Quantification of the uncertainties for river temperature models based on heat fluxes is considered in evaluating the effectiveness of ecological restoration alternatives. In ecological restoration studies such as aquatic green infrastructure4 and fish habitat2, small changes in driving parameters could cause faulty understanding from simulated water temperature, a fundamental factor affecting water quality and ecosystems (e.g.,12,18).

Thus, it is important to select the most efficient method to assess the uncertainties associated with the input data and model parameters, as most methods require longer running time and are computationally intensive for specific models. Neglecting uncertainty analysis can lead to a series of problems such as overdesign, higher costs, reduced reliability, and failure to achieve optimal benefits. Examining the uncertainties of model inputs provides a comprehensive insight into their influences on the model outputs, which potentially improves the modeling efficiency and lowers the cost in their measurements.

The objective of this study is to investigate the uncertainties of the inputs of the HFLUX model using the SCEM-UA algorithm. As a new effort, the SCEM-UA algorithm is used for assessing the HFLUX model inputs, and its performance is evaluated in this study. The HFLUX8 is an efficient and useful river water quality model for 1D simulation of the spatio-temporal distribution of stream water temperatures. In the simulation of temperature at each discretized node and each time step, the HFLUX considers the heat fluxes from the environment and lateral inflows of water to the node. It is also flexible in choosing the solution methods. Thus, the HFLUX model is selected for simulating water temperatures in this study. The simulation results are compared with the observed data to evaluate the performance of the SCEM-UA algorithm in the analysis of the uncertainties of the model inputs.

Materials and methods

In this study, the HFLUX model was coupled with the SCEM-UA algorithm for analyzing the uncertainties of the model inputs. The specific procedures started with selecting the inputs of the HFLUX model. With the linked HFLUX and SCEM-UA model and implementation of an iteration scheme, the uncertainty of each of the selected inputs was obtained based on the ranges (minimum and maximum values) of the input data/parameters and the Latin hypercube sampling. The simulations were then compared against the observed data to evaluate the performance of the SCEM-UA algorithm. These steps are depicted in Fig. 1.

Figure 1
figure 1

Flowchart for the uncertainty analysis.

River water temperatures simulated by the HFLUX model

River water temperature affects the water quality and the ecosystem health, and hence control of river water temperature is important to mitigation of its adverse effects1. The HFLUX model was used to simulate the streamflow temperatures at different locations and times. The model is highly flexible in terms of choosing the solution methods for solving the governing equations and selecting the energy budget terms such as shortwave solar radiation, latent heat flux, and sensible heat transfer flux. The model input data include the initial spatial and temporal temperature conditions, stream geometry data, discharge data, and meteorological data8. The water balance and energy balance equations are respectively given by8:

$$\frac{\partial A}{{\partial t}} + \frac{\partial Q}{{\partial x}} = \mathop q\nolimits_{L}$$
(1)

§ **To be done**:
A. In the river temperature text, copy the passage from "Materials and methods" to "depicted in Fig. 1.".
B. Translate this sentence from the river temperature text into Spanish: "Neglecting uncertainty analysis can lead to a series of problems such as overdesign, higher costs, reduced reliability, and failure to achieve optimal benefits."
C. In the river temperature text, which sampling method was used together with the input ranges to obtain the uncertainty of each selected input?

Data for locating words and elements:

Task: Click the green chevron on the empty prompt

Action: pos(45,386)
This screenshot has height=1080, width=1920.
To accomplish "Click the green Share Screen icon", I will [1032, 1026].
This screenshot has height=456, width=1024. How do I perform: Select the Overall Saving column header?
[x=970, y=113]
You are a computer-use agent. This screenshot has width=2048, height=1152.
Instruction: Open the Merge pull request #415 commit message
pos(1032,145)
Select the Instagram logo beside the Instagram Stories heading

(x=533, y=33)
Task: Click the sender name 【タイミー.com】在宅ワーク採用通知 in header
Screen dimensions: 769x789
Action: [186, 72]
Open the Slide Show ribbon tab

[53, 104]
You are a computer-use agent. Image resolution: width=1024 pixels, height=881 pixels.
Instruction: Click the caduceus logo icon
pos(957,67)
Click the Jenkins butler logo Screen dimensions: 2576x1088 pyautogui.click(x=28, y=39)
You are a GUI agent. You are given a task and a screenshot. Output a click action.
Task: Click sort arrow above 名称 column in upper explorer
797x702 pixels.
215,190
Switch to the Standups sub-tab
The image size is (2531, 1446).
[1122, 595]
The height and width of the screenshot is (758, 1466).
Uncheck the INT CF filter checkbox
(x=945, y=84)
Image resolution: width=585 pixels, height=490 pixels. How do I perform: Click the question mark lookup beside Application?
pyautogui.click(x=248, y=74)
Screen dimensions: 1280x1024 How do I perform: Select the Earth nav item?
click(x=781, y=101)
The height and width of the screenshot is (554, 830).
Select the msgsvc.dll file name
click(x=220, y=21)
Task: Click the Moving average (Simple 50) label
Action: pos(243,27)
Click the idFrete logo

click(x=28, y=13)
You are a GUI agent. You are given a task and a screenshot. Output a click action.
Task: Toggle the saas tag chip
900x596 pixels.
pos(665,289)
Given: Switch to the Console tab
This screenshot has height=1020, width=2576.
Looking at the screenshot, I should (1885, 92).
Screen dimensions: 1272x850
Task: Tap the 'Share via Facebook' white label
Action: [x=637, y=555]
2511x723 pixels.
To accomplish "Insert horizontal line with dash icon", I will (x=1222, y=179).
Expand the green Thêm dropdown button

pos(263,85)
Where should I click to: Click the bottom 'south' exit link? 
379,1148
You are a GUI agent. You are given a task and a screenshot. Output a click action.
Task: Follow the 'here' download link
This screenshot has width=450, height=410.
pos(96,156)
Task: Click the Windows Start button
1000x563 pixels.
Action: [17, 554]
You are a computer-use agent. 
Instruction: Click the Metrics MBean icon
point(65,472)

§ **Final results**:
A.
Materials and methods

In this study, the HFLUX model was coupled with the SCEM-UA algorithm for analyzing the uncertainties of the model inputs. The specific procedures started with selecting the inputs of the HFLUX model. With the linked HFLUX and SCEM-UA model and implementation of an iteration scheme, the uncertainty of each of the selected inputs was obtained based on the ranges (minimum and maximum values) of the input data/parameters and the Latin hypercube sampling. The simulations were then compared against the observed data to evaluate the performance of the SCEM-UA algorithm. These steps are depicted in Fig. 1.

B. Ignorar el análisis de incertidumbre puede provocar una serie de problemas, como el sobrediseño, mayores costos, menor fiabilidad y la imposibilidad de lograr beneficios óptimos.

C. Latin hypercube sampling.